Kennedy Center president Rick Grenell has announced plans to seek $1 million in damages from jazz musician Chuck Redd following the abrupt cancellation of the institution’s long-running Christmas concert.
Redd, the bandleader behind the Kennedy Center’s annual “Jazz Jams” holiday performance since 2006, pulled out of this year’s show in protest of the venue’s controversial renaming. Donald Trump’s hand-picked board of trustees voted to rename the institution the “Donald J. Trump and the John F. Kennedy Memorial Center for the Performing Arts,” a change that quickly appeared both on the Kennedy Center’s website and on the building itself. According to Consequence Sound, Redd told The Associated Press, “When I saw the name change on the Kennedy Center website and then hours later on the building, I chose to cancel our concert,” confirming that the decision was a direct response to the rebranding.
Grenell, who recently became the president of the Kennedy Center, described the move as a costly political protest and said the institution intends to pursue significant damages.

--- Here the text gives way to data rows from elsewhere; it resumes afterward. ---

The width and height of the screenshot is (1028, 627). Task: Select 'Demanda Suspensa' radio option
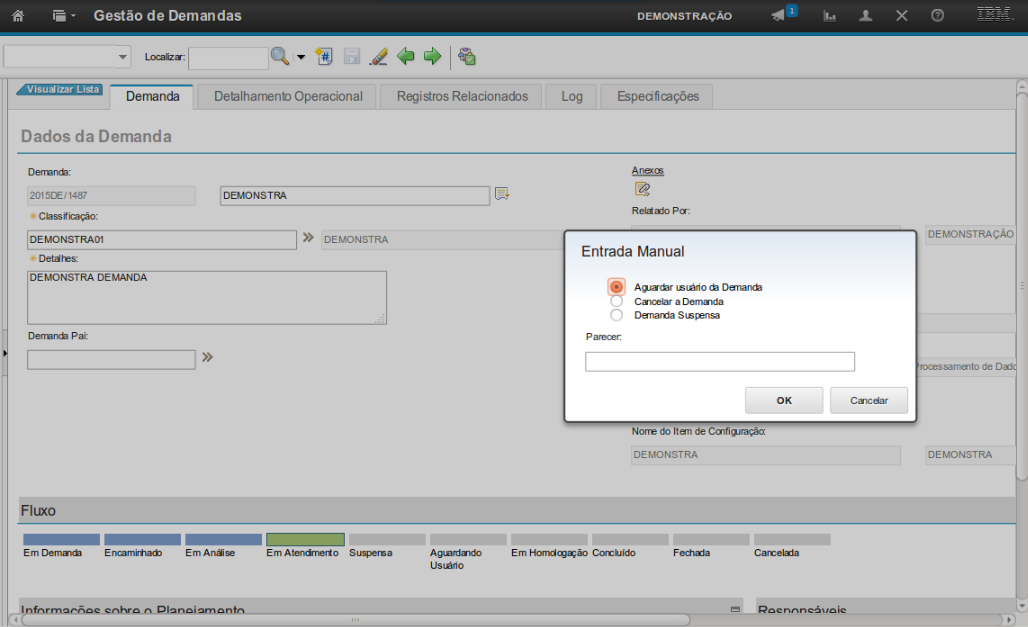click(x=617, y=315)
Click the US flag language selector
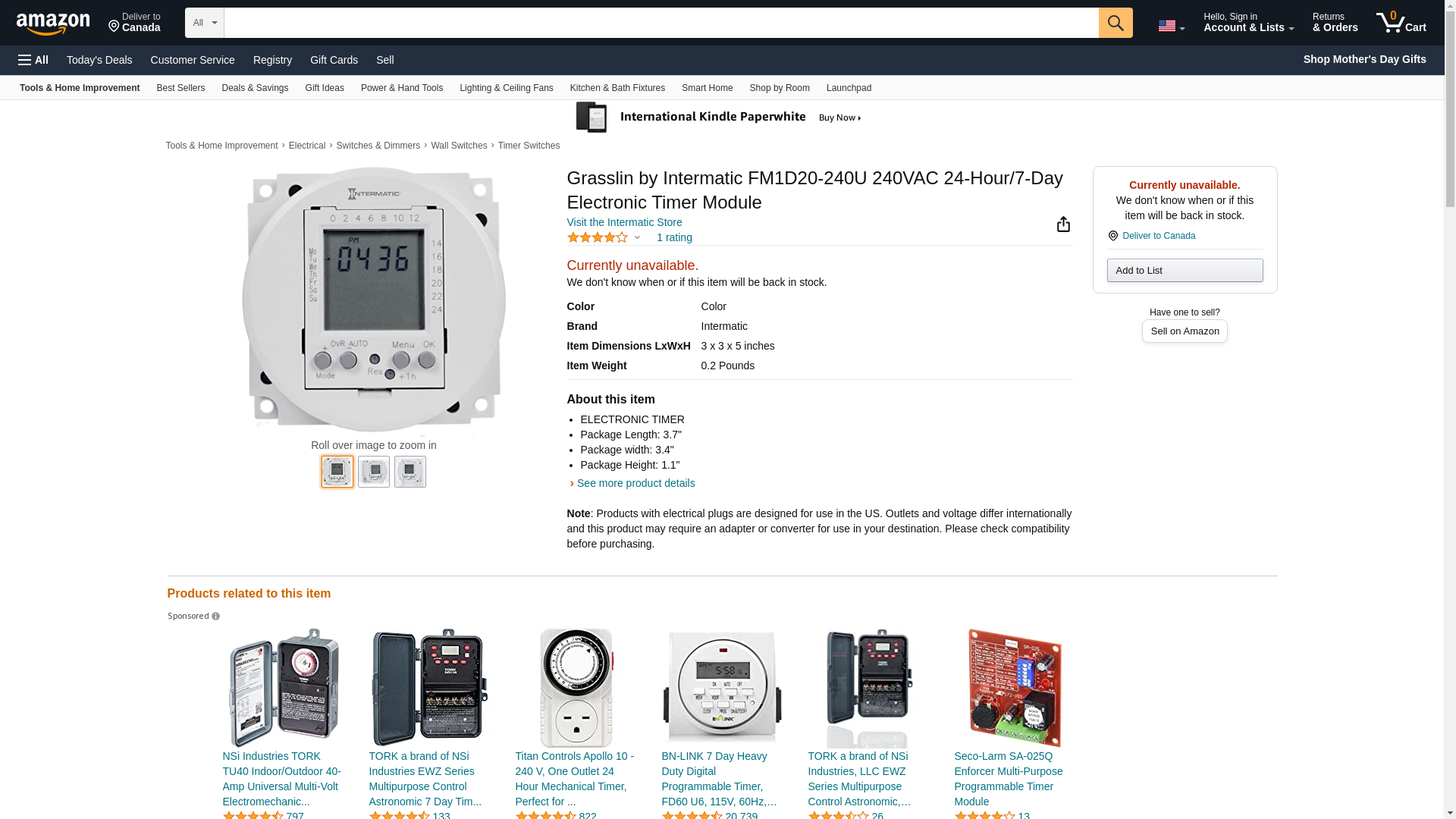This screenshot has width=1456, height=819. [x=1171, y=26]
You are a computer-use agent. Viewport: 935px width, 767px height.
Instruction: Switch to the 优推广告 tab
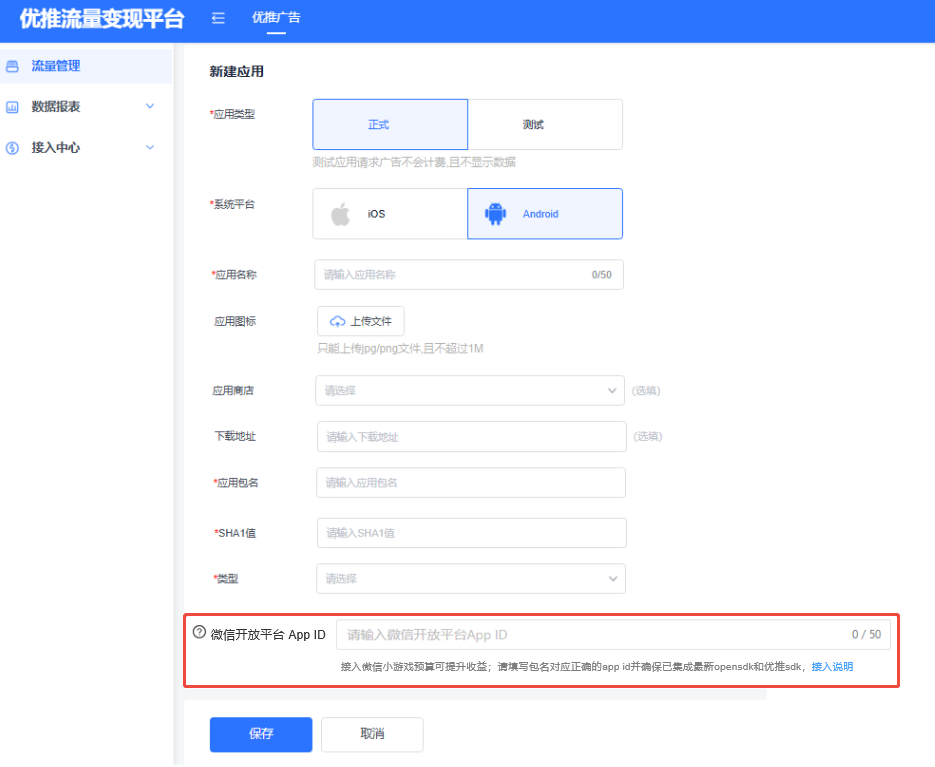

Grenell accused Redd of harming a nonprofit arts organization by withdrawing so close to the scheduled performance. “Your decision to withdraw at the last moment — explicitly in response to the Center’s recent renaming, which honors President Trump’s extraordinary efforts to save this national treasure — is classic intolerance and very costly to a non-profit Arts institution,” from Consequence Sound, adding that the center plans to seek $1 million in damages.